- [What needs to be done]
Pull out every line in the items below that contains the string "icon", treating uppercase and lowercase as different.

- [Source material]
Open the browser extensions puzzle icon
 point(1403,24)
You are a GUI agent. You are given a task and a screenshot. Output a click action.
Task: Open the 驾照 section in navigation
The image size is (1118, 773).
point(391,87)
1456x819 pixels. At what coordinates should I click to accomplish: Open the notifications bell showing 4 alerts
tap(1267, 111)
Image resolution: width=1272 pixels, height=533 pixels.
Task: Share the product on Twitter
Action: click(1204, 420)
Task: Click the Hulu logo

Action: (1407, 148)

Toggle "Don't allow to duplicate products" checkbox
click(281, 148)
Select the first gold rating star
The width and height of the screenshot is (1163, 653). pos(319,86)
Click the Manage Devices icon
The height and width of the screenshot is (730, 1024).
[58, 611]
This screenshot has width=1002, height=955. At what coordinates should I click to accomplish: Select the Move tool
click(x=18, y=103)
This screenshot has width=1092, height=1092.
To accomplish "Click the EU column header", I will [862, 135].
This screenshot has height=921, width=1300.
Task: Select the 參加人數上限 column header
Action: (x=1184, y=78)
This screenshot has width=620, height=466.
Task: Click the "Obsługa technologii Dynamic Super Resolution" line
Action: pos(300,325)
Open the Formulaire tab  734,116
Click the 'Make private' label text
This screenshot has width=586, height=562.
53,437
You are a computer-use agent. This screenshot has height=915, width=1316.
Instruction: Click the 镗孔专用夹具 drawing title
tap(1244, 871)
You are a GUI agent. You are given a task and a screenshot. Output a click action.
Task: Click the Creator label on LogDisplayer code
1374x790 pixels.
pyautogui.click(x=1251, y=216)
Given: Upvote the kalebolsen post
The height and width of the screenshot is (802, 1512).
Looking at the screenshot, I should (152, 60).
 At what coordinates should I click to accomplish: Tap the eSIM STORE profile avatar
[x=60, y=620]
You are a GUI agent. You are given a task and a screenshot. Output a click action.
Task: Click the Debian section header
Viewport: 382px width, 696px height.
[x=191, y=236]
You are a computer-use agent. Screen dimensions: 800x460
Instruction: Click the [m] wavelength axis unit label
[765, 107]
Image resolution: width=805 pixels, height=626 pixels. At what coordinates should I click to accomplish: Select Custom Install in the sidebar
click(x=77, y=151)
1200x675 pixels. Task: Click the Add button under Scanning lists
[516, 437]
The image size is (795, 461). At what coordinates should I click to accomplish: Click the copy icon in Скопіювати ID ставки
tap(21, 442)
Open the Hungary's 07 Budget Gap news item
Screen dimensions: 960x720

- [Task solution]
Open the browser extensions puzzle icon
Click the Manage Devices icon
The image size is (795, 461). At what coordinates should I click to accomplish: Click the copy icon in Скопіювати ID ставки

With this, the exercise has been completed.